# TEXT EXCERPT:
# Prediction



## Tersk (Apr 9, 2004)

What do you reckon the score will be in your first match versus the Washington Wizards?


----------



## Charlotte_______ (May 18, 2003)

108-82

Washington wins


----------



## Guest (Aug 22, 2004)

87 - 71 Washington wins


----------



## Drewbs (Feb 16, 2004)

> Originally posted by <b>Charlotte_______</b>!
> 108-82
> 
> Washington wins


I agree.

I think Okafor will struggle in the first game and won't even score in double digits. I may be wrong.

Anyway... Why did he go to Athens? He could be staying here to work out and practice, there all he does is warm the pine. :upset:


----------



## JoshSmith42 (Aug 16, 2004)

Are y'all really Bobcat fans? Man predict the best


----------



## pdogg84 (Jun 14, 2004)

100-95 Bobcats!!!


----------



## gdog (Aug 24, 2003)

101-72 Wizards. Welcome BETcats.


----------



## wild_style (Feb 26, 2004)

89 - 88 bobcats win... the young guys are gonna come out hypo in the frst game, they will probably end up losing but this is what ill predict lol


----------



## Starbury03 (Aug 12, 2003)

# REQUIRED WORK:
Carry on the forum thread predicting the score of the first game against the Washington Wizards, picking up after its final line.

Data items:

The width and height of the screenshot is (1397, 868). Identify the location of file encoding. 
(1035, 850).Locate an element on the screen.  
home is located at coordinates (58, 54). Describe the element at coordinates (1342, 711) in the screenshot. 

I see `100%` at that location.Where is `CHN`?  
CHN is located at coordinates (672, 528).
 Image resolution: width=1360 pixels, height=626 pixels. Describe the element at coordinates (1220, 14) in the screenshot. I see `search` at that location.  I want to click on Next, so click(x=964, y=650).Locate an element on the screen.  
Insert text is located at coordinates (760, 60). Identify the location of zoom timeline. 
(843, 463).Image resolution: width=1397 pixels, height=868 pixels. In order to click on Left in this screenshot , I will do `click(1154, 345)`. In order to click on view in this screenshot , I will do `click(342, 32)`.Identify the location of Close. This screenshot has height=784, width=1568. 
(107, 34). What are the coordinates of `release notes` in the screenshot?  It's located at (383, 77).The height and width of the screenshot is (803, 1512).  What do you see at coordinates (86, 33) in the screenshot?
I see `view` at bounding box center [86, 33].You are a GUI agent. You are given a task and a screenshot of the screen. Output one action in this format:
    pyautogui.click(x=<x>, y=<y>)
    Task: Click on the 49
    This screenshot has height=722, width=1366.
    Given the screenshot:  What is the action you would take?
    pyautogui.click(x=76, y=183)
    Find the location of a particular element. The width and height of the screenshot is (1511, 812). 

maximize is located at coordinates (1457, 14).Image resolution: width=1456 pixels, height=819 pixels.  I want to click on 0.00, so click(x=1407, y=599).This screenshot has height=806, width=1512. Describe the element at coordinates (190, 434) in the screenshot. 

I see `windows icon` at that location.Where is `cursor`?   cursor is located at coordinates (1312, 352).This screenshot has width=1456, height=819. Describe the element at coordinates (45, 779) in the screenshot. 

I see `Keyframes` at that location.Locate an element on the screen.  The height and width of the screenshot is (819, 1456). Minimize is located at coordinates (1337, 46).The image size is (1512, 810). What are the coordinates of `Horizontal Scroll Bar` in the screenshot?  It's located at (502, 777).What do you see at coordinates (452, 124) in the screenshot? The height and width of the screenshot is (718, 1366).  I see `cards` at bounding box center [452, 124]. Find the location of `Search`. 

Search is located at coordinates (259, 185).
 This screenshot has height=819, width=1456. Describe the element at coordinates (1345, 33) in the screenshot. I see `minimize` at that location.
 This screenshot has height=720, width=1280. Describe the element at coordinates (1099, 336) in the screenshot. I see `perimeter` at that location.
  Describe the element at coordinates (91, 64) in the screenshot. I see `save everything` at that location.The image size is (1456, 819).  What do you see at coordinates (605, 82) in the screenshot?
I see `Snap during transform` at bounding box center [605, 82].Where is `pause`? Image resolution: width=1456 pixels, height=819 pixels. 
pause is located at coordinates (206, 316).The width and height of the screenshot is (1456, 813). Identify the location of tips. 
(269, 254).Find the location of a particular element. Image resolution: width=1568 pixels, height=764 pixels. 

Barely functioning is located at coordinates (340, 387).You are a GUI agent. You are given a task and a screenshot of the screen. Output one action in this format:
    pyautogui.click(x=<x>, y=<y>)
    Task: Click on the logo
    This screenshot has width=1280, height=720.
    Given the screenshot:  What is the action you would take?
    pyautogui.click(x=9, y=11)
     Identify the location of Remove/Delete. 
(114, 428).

# RESULT FOR THIS TASK:
112 bobcats- 80 Wizards:laugh: 

really
92Wizards- 84 Bobcats


----------



## JazzMan (Feb 26, 2003)

Don't forget that both the Raptors AND the Grizzlies won their first games, despite having horrible teams. Washington is a pretty good team for them to be playing first.

Nevertheless, 96-81 Wizards.

And if you lke predicting scores, click the link in my sig.


----------



## Charlotte_______ (May 18, 2003)

> Originally posted by <b>JoshSmith42</b>!
> Are y'all really Bobcat fans? Man predict the best


I did at least, there not gonna be winning alot of games this year.


----------



## Tersk (Apr 9, 2004)

Who do you reckon will score the first points


----------



## HKF (Dec 10, 2002)

If Washington doesn't drop over a 100 on them, with that offense and team of theres', they are not going to be as good as I anticipated.


----------



## WhoDaBest23 (Apr 16, 2003)

101 - 85 Wizards win...


----------



## rocketeer (Oct 7, 2002)

> Originally posted by <b>JoshSmith42</b>!
> Are y'all really Bobcat fans? Man predict the best


fans can be realistic. if you expect to make the playoffs or win many games at all as an expansion team, you're probably not being too realistic.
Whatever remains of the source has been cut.